01 Nov 2019
New rules to hold individual bankers who do wrong to account will not result in jail but will still help to change culture, the finance minister has said.
Paschal Donohoe said yesterday that he is working on legislation to bring in a senior accountability regime (Sear) for prominent figures in financial services companies. The rules are being introduced as a response to the tracker mortgage scandal, where banks overcharged thousands of their own customers.
This resulted in almost 100 people losing their homes and caused significant financial hardship to thousands more. The final report from the Central Bank found that more than 40,000 people were affected.

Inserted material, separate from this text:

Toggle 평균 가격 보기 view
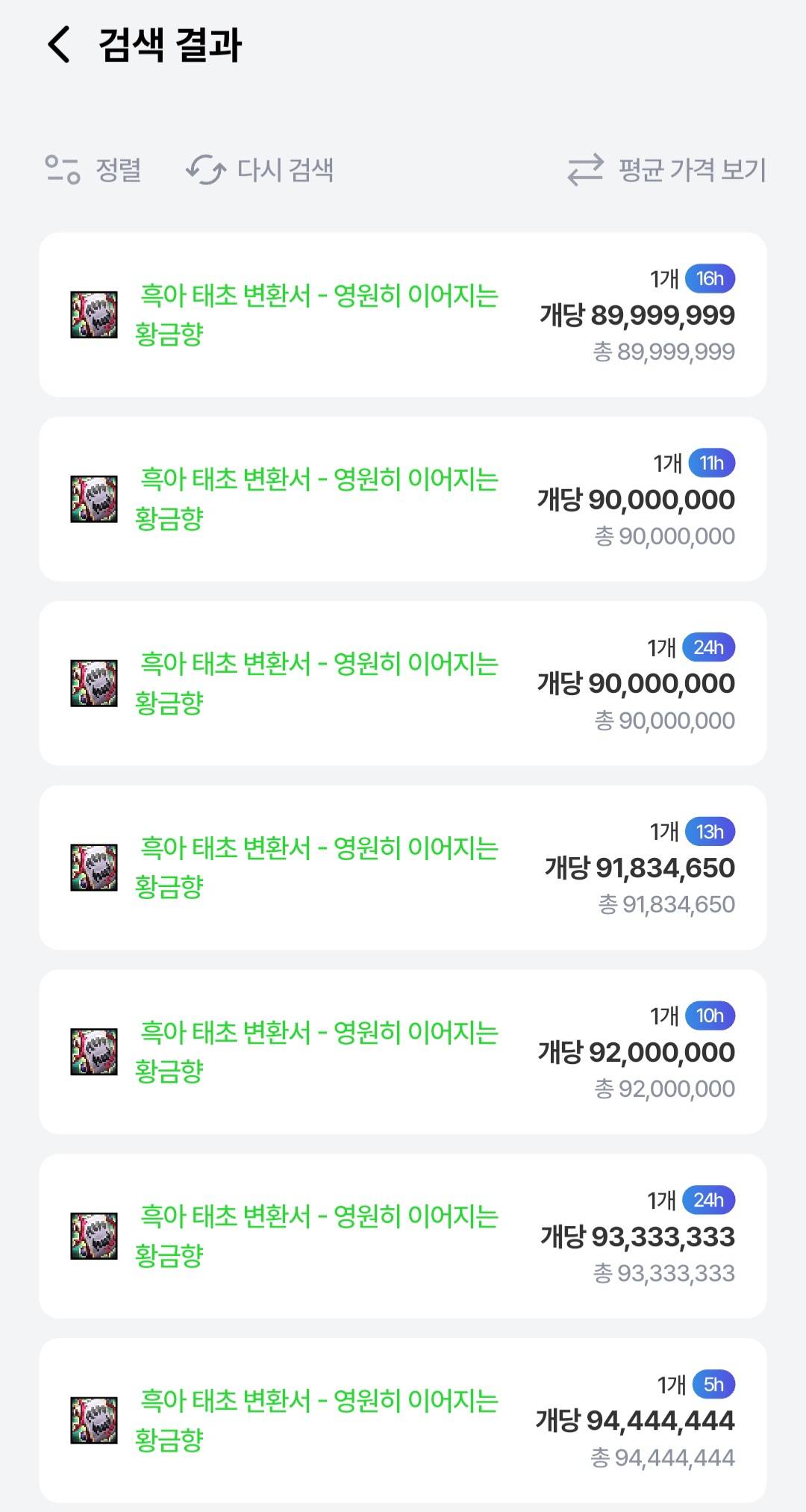 [x=667, y=169]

Mr Donohoe told an event hosted by Ibec, a business lobby group, that regulators will not be able to take criminal proceedings against individuals under SEAR. However, he said that the new rules will be strong and will help to dampen wrongdoing in the sector.

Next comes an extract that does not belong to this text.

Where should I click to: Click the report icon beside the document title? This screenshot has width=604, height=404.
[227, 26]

“The sanctions of the Sear regime will be civil in nature, I would anticipate. They will either be around fines or the inability of individuals to work in those roles in the future, if they are found to be in breach of the legal requirements that we have of them,” he said.
“I am confident that when we have actually drafted the legislation and published it, that we will have a sanction regime that will be proportionate and will be a deterrent to the kind of behaviour that I think could pose a future risk to our financial sector.”
He added: “The context of this legislation is the tracker mortgage scandal, and the issue is that the behaviour I was most disappointed in happened after the financial crisis. It was the reaction to the issue, not just the issue.
“For too many of our citizens, they experienced a degree of hardship that is simply unacceptable. That this happened in the aftermath of the financial crisis is the catalyst for this legislation.”
Derville Rowland, the director general of financial conduct at the Central Bank, has previously said that introducing Sear is crucial in ensuring that firms are properly regulated.
While it is unlikely it will allow for criminal proceedings, it is expected that Sear will make it easier for the Central Bank to fine, discipline, or disqualify senior bankers found responsible for failings in their organisations.